Preparing For The Cashless Transition
Most western nations will soon adopt digital currency. Already, more than 80% of day-to-day transactions in the First World are settled with debit cards, credit cards, PayPal, or checks. In Europe, the use of the EC card—a sort of interbank debit card—has become ubiquitous. Going “cashless” is the Big Trend.
With the now widespread use of smart phones, payment for many small transactions is as simple as just waving a phone at the checkout counter. (This is a so-called “contactless” or “mobile wallet” purchase.) Mobile wallets, such as Apple Pay, Google Pay, and Samsung Pay, are catching on rapidly. So rapidly, in fact, that some urbanites no longer carry any cash. At many stores, kiosks, and even restaurants this will likely become obligatory in the next few years. No smartphone? Sorry, “No soup for you!”
From Voluntary to Mandatory
Whether it takes five years or just a year, the end of cash—or at least cash as we know it–is coming. The transition from the convenience of electronic commerce to the requirement for electronic commerce will be a Sea Change event.
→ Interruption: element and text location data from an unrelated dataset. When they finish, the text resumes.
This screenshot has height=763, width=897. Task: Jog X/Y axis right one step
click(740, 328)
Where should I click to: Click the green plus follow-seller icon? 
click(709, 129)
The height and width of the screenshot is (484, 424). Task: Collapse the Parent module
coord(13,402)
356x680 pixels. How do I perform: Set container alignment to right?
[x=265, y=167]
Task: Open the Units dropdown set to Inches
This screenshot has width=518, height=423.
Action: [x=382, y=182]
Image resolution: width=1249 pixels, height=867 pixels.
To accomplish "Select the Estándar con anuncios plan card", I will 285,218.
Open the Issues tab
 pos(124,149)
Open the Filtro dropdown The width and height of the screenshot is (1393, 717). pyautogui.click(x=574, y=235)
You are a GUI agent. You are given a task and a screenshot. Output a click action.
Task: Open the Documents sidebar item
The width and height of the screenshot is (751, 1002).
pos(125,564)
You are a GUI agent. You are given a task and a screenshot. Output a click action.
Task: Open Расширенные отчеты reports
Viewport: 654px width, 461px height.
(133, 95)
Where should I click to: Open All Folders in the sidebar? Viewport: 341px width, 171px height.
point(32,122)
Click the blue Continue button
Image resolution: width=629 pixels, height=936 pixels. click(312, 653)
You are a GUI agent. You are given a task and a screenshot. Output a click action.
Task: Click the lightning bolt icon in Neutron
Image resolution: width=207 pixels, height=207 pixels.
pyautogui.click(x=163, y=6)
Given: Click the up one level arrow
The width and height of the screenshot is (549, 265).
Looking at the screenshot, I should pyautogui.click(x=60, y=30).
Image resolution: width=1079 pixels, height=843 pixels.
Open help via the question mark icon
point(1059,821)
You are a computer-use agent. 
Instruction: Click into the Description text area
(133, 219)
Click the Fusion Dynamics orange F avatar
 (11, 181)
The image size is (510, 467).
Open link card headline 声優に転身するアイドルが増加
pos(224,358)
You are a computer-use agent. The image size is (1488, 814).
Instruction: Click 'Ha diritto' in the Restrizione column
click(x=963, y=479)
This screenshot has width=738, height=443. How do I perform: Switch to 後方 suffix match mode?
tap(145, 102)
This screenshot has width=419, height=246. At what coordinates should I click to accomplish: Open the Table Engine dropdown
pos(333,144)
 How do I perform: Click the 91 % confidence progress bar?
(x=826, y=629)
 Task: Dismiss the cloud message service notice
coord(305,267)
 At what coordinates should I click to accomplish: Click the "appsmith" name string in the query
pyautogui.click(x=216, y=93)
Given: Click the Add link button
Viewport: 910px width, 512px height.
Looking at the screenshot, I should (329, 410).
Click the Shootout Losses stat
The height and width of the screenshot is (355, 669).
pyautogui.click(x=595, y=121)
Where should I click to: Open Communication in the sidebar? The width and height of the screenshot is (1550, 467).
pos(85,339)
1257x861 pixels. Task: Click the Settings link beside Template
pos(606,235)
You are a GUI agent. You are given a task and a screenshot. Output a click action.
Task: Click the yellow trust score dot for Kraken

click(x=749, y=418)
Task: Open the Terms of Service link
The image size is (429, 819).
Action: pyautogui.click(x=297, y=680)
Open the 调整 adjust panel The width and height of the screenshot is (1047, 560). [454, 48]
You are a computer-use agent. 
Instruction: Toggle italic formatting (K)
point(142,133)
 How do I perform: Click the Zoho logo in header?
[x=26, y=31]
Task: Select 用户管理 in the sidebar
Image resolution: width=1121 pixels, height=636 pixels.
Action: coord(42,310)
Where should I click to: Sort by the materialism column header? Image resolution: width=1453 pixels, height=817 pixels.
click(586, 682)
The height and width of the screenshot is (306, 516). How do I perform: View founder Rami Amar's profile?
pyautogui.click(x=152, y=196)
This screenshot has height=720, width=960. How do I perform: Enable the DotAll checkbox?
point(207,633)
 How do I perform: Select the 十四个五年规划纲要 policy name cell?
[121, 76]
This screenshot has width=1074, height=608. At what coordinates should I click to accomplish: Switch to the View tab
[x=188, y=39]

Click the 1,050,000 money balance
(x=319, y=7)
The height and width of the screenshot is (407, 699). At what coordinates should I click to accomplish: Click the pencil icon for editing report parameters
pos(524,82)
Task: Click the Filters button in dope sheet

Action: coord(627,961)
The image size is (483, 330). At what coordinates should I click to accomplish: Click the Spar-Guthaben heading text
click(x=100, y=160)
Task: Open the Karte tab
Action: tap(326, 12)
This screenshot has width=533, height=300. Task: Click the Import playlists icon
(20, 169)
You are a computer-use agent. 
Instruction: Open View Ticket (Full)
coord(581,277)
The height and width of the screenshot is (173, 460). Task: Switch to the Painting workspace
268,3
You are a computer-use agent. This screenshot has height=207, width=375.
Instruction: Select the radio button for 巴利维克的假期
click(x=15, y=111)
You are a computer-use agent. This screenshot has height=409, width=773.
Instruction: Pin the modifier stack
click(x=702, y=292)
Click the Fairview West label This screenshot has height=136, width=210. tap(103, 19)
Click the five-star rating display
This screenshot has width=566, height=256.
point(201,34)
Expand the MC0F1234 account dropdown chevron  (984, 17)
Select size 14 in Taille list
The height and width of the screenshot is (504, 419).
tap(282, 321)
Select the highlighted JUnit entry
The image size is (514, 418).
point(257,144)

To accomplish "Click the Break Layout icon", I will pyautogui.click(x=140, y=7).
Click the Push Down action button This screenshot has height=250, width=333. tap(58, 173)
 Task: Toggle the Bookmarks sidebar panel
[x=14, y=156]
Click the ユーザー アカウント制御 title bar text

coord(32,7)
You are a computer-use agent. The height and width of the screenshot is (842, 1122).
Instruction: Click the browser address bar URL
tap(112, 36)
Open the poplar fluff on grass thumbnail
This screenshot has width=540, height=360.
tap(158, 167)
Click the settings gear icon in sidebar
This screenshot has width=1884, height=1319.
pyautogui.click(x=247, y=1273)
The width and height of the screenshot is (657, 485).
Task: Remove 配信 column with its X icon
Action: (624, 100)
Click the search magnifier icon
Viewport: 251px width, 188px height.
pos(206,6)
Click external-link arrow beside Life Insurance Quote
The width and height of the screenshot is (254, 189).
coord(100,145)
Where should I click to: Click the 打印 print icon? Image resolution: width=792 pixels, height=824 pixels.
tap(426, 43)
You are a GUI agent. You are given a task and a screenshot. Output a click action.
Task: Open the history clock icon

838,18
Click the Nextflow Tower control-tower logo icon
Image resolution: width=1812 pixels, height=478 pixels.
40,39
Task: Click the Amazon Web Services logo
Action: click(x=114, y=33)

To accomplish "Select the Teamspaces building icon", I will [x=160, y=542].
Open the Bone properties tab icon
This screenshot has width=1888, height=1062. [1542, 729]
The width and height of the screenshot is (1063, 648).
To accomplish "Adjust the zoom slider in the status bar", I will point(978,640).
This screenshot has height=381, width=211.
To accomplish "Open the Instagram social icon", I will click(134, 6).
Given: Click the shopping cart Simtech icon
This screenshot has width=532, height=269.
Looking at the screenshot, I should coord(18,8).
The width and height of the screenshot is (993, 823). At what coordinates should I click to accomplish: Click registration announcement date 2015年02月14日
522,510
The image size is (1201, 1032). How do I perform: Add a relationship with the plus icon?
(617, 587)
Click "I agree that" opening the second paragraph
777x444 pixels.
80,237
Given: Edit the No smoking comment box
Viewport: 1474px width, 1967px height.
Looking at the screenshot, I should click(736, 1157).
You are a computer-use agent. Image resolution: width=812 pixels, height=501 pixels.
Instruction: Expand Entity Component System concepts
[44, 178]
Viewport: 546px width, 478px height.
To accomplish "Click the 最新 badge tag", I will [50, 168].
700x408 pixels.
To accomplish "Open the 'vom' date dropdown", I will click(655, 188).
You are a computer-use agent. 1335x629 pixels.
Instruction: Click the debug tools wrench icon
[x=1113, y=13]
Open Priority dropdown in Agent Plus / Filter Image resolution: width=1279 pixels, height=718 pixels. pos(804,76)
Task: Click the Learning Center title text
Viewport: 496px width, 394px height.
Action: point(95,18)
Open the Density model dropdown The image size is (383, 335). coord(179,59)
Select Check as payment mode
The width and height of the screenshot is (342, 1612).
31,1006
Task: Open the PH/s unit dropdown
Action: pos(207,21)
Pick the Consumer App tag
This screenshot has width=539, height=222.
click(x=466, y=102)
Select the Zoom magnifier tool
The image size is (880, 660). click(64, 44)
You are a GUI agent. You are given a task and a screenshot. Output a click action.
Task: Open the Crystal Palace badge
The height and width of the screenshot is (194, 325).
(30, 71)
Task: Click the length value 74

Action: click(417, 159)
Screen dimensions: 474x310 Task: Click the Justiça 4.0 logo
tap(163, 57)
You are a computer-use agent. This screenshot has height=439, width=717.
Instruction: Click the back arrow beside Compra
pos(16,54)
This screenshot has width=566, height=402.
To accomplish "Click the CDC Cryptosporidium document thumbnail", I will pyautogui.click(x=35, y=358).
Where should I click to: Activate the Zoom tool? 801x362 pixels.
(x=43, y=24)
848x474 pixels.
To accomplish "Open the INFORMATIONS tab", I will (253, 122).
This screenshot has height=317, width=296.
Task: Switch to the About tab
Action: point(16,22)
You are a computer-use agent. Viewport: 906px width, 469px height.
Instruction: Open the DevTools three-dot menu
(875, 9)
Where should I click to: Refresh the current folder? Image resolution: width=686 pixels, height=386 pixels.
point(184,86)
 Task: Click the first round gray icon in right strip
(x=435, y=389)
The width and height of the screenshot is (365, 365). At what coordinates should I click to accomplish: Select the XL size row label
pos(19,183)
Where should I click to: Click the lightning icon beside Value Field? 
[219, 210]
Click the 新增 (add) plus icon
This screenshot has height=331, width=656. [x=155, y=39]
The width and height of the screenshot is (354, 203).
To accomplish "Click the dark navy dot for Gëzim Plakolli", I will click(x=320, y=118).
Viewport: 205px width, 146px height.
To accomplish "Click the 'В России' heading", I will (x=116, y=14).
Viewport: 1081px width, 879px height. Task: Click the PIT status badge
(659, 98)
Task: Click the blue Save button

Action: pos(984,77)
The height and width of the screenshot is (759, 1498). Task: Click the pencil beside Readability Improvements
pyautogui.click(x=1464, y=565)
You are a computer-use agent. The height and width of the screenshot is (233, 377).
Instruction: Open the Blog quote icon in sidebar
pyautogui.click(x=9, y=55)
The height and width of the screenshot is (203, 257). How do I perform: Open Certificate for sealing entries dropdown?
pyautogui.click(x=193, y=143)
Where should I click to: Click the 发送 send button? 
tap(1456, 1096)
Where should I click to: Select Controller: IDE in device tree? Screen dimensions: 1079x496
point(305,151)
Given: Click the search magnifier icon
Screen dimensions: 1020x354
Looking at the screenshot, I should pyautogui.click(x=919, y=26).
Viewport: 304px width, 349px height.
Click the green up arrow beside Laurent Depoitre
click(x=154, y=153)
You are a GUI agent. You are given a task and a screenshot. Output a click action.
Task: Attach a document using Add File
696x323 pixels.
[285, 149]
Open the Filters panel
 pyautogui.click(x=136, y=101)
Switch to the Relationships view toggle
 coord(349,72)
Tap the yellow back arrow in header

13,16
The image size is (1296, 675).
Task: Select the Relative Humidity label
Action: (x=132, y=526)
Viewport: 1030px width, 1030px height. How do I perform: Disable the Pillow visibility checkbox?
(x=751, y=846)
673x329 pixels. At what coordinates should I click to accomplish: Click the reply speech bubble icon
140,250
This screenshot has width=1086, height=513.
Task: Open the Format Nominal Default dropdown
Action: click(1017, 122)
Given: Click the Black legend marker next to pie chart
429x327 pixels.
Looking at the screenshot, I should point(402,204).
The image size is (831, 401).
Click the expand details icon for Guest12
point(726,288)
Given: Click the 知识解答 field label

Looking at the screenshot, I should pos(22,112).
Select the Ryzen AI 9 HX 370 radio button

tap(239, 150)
For those of us who live in remote areas beyond cell phone coverage, this change will be a troublesome hindrance. Other than writing checks, how will we be able to buy and sell things, especially with other private parties?
But for all Americans, going cashless will remove the last bastion of our privacy. Paying in cash provides anonymity for purchases. Adopting electronic-only currency will be a big change. Every transaction will be positively tallied and tracked for both the seller and the buyer.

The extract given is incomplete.